Не было у Максима Осипова родины роднее и дали дальше, чем речка Пьяна с ее крутыми разворотами среди лесистых взгорий, обрывистые берега и плесы Волги и уж совсем далекое — заволжские заводи с жирными рыбьими пастбищами. Когда вернувшиеся из Москвы крестьяне рассказывали о вестях с войны, ничто не колыхалось в сердце: война — боярская, дворянская, а не его, пашенного и подневольного крестьянина. Коли дворяне хотят кормиться крестьянским хлебом, пусть сами и воюют. Максимка Осипов был парнем недрачливым, работал, не щадя сил.

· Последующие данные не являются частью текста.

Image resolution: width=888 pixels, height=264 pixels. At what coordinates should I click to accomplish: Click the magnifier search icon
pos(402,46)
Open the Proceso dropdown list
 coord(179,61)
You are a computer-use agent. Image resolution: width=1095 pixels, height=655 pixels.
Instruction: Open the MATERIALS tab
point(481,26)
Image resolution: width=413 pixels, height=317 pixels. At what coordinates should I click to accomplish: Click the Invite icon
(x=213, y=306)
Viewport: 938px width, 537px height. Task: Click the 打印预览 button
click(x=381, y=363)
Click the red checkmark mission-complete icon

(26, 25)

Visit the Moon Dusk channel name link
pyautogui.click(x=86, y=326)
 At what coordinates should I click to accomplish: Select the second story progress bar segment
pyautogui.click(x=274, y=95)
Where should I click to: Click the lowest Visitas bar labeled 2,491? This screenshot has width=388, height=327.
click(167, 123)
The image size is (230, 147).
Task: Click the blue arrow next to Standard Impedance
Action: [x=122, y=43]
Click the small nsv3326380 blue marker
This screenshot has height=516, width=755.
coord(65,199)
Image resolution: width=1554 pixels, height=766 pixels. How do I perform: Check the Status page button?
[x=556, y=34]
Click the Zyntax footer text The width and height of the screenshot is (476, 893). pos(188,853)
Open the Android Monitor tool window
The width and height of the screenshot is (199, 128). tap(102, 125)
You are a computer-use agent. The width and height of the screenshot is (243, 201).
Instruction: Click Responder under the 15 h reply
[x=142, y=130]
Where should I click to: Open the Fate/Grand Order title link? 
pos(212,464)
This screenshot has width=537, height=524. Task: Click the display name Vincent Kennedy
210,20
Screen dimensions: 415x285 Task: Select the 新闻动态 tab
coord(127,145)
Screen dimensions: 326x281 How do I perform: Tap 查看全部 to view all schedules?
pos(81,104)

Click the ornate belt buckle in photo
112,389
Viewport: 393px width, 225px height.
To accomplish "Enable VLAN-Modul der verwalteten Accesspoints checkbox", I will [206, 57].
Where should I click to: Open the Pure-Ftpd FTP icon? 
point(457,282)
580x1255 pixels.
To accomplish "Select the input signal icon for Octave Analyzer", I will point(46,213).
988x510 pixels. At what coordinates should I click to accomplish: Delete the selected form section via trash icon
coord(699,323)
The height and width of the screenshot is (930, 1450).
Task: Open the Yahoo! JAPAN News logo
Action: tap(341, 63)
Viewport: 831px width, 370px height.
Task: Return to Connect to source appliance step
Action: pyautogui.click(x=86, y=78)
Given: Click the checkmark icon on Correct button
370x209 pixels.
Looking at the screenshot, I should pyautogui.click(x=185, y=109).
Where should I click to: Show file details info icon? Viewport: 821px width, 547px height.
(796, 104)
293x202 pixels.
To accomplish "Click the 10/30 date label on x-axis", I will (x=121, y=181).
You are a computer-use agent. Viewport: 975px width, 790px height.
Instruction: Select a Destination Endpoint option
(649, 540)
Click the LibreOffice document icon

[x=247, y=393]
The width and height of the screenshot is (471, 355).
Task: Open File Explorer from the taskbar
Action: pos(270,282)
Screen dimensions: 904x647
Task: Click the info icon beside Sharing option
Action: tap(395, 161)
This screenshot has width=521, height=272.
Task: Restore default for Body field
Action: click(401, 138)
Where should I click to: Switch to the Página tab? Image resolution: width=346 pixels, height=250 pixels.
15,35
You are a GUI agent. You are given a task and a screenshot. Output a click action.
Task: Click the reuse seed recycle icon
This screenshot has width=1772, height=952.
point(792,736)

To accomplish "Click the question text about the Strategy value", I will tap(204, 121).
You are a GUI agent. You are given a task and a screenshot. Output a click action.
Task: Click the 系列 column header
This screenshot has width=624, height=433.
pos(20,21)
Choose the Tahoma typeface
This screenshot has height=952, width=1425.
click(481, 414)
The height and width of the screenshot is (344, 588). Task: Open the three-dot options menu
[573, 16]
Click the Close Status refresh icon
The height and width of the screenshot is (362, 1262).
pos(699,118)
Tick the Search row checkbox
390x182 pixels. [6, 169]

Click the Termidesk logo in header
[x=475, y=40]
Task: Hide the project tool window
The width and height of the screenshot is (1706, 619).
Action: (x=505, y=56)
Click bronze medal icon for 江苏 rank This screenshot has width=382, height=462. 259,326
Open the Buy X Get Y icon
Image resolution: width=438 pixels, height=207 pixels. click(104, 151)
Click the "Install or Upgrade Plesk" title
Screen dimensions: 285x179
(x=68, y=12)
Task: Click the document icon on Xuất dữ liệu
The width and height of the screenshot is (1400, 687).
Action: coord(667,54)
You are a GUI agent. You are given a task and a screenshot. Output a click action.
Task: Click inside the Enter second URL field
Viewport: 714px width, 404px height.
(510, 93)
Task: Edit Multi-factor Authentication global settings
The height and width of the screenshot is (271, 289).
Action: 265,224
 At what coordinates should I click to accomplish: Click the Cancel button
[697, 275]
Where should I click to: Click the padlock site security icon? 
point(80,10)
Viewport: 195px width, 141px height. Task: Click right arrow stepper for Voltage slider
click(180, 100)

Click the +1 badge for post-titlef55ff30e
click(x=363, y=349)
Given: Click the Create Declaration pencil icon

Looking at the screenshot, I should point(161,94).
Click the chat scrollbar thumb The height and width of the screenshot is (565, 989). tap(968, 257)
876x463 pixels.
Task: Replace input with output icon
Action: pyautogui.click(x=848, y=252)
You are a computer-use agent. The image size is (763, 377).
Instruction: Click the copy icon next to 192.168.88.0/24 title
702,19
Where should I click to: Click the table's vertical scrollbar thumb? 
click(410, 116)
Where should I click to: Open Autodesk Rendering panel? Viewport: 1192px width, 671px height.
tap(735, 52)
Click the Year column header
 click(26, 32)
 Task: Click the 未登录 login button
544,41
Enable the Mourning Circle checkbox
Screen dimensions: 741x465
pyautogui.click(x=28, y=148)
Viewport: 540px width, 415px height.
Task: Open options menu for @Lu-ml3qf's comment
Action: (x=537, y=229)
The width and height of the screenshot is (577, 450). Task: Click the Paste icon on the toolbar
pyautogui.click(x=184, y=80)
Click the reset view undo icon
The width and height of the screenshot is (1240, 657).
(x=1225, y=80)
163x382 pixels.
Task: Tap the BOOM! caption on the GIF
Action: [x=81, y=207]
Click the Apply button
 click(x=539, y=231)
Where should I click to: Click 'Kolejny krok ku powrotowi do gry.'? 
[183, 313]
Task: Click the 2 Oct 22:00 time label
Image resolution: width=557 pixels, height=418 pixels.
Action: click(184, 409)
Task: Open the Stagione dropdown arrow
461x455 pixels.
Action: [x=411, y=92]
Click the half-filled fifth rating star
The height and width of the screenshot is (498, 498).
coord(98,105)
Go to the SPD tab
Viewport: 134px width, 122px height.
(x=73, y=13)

Подошло время сеять яровое.
С утра они деловито помолились, внушая богу, какой у них сегодня важный день. Отец сложил мешки с зерном в телегу, запряг кобылу. Мать подошла со скляницей святой воды, припасенной с пасхи, брызнула на мешки. После того садиться на них стало нельзя, отец с Максимом пошли рядом, благо кобыла, от природной лени или осознавая торжественность минуты, двигалась, словно ослятя под престарелым патриархом. До ближней пашни, готовой принять зерно, было не более версты.
Соседи, видя, что Мураш собрался сеять, мысленно тоже засобирались (завтра!). Пока они с поклоном провожали Осипа. Тот молча кланялся в ответ.
Вчера на поле побывал священник из Сергача, побормотал-попел, зовя на землю божье благословение.
Оно явилось нынче утром в облике розового тумана, медленно возносившегося к небесам. Трудяга-солнце лезло из-за Пьяны, день обещал быть теплым и парным.
У крайнего колодца им повстречалась было женщина с пустой бадьей. Перепугавшись больше Осипа, она бросилась в свои ворота и часто заплевала через левое плечо, отгоняя зло. Осип успокоительно улыбнулся ей, простив невольную оплошку.
— На яровое я ныне только и надеюсь, — сказал он сыну, хмуро и напряженно шагавшему слева от телеги. Максим воспринимал обряд и труд серьезнее отца, убедившегося за жизнь, что случайный каприз природы или боярина бывает сильней молебнов и трудов. — Надо хоть малую толику, да продать. Сделать зачин.
— А как не уродится? — заранее затосковал Максим.
Дорога огибала осиновую рощу. Кобыла, вспомнив, как зимой отсюда тянуло волчьей вонью, прибавила шагу. Из-за поворота навстречу мужикам выехал на жирном черном мерине приказчик Корнил Шанский. Максим и Осип поклонились, кобыла тоже покивала неуверенно, но, нюхнув мерина поближе, хвостом и крупными, как желуди, глазами выразила пренебрежение.
Корнил был сердит и озабочен.
— Сеять? — спросил он, хотя и без того было понятно.
— Коли господь поможет, — сдержанно отозвался Осип.
— Сей, сей, — пожелал Шанский. — Слышно, стрелецкий хлеб подымут, станешь вместо четверти полторы платить.
— Да куда ж больше, господи? И так возим, возим…
— Войска усиливают. Ты господа благодари, что твои сыны в службу не поспели. Полки нового строя мужиками пополняют.
Вот это было бы страшней увеличения подати. В солдаты из крестьян брали самых работящих, в соку, парней. «А я-то, — ужаснулся Осип, — роптал на бога, что он долго нам сына не давал». Он с обновленной нежностью, с особенно полным ощущением того, как дорог и полезен будет ему Максим, взглянул на его юное лицо, осунувшееся от неприязни к Шанскому.
Приказчик рукоятью нагайки жестко деранул уши мерину, и тот глухо застучал копытами в парную землю.
— Охти нам, — утвердился Осип. — На яровое одна надежда!
Так и запало Максиму в тот торжественный весенний день, что яровое вытянет их застойное хозяйство на простор. Простор тянулся куда-то к Волге, к Лыскову, к Макарьевской ярмарке — к тому, с чем связаны у неленивого крестьянина надежды на богатый урожай.
Приказчик же Корнил Шанский не первую неделю прикапливал на мужиков запасы злости. Она ему сгодится, когда он станет исполнять новое указание боярина.
Борис Иванович Морозов дороже хлеба, меда и вина ценил едучую калийную соль, добываемую из золы, — поташ. На ней он получал до тридцати копеек чистой прибыли па пуд. Казна скупала поташ и отправляла за границу: голландские стекольщики, английские текстильщики и мыловары испытывали постоянный поташный голод. Приволжские леса переводились на золу, зато из привозного серебра Монетный двор шлепал копейки. Вечно голодная война сжирала их.